## Aufgaben
1/ Aus welchem Grund waren die Eltern von Rubens laut der Rubens-Biographie aus Antwerpen geflohen? Antworte in ein bis drei Sätzen.
2/ Kopiere bitte aus der Rubens-Biographie den Abschnitt wortgetreu, beginnend bei „Gefährliches Spiel“ und endend bei „Siegen in Westfalen.“.

## Textauszug
□ □ □ □ □

Biographie von Rubens

Biographie von Rubens

Künstler, Marketingspezialist, Wissenschaftler, Diplomat und Familienvater. Rubens war ein außergewöhnliches Talent, aber auch ein ganz normaler Mensch. Er liebte das Leben. Mal ruhig, mal sehr ausgelassen. Oft mit Begierde, doch manchmal auch mit Bescheidenheit. In welchem Rubens erkennst du dich selbst? 

Alleinerziehende Mutter

28. Juni 1577: In der deutschen Stadt Siegen werden Jan Rubens und Maria Pijpelinckx stolze Eltern von Peter Paul. Er ist kaum zehn Jahre alt, als er seinen Vater verliert. Zwei Jahre später kehrt er mit seiner Mutter, seinem Bruder Philipp und seiner Schwester Blandina nach Antwerpen zurück. Aus dieser Stadt waren seine Eltern 20 Jahre zuvor geflohen, weil sie als Protestanten in den katholischen Niederlanden nicht sicher waren.  

Früh übt sich …

Der kleine Rubens weiß schon bald, was er werden will, wenn er groß ist: Historienmaler. Er besucht die Lateinschule und fängt bei der Gräfin de Ligne als Dienstjunge an. Bei ihr lernt er den Umgang mit Adligen und verfeinert seine Sprachkenntnisse. Seine Mutter sieht darin das ideale Sprungbrett für eine Karriere. Als Jugendlicher ist er monatelang von zu Hause weg. Doch Rubens verliert seinen Traum nicht aus den Augen und lässt sich nicht beirren.  

Gefährliches Spiel

Es fehlte nicht viel und es hätte Rubens nie gegeben. Noch vor Peter Pauls Geburt wurde Vater Jan wegen seiner Liebesaffäre mit Anna von Sachsen zum Tode verurteilt. Sie war nicht nur seine Chefin, sondern auch die zweite Frau von Prinz Wilhelm von Oranien. Das kann natürlich nur Ärger geben … Allerdings bleibt es dank Mama Maria — nach zwei Jahren im Kerker — bei einer Verbannung nach Siegen in Westfalen.  

Vom Lehrling zum Meister

Ein Skizzenbuch mit 42 Federzeichnungen nach einer Serie von Drucken des Malers Hans Holbein zeigt zum ersten Mal Rubens' immenses Talent. Er ist gerade einmal zwölf Jahre alt. Von seinen drei Lehrmeistern prägt ihn Otto Van Veen am meisten. Der „gelehrte Maler“ führt Rubens in intellektuelle Kreise ein. 1598 tritt er der Sankt-Lukas-Gilde bei, der Antwerpener Vereinigung von Künstlern und Handwerkern.

□ □ □ □ □

## Angezeigte Informationen

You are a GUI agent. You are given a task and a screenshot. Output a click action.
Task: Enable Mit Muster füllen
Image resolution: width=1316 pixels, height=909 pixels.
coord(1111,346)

□ □ □ □ □

## Lösungen
1/ Sie waren aus Antwerpen geflohen, weil sie als Protestanten in den katholischen Niederlanden nicht sicher waren.

2/
Gefährliches Spiel

Es fehlte nicht viel und es hätte Rubens nie gegeben. Noch vor Peter Pauls Geburt wurde Vater Jan wegen seiner Liebesaffäre mit Anna von Sachsen zum Tode verurteilt. Sie war nicht nur seine Chefin, sondern auch die zweite Frau von Prinz Wilhelm von Oranien. Das kann natürlich nur Ärger geben … Allerdings bleibt es dank Mama Maria — nach zwei Jahren im Kerker — bei einer Verbannung nach Siegen in Westfalen.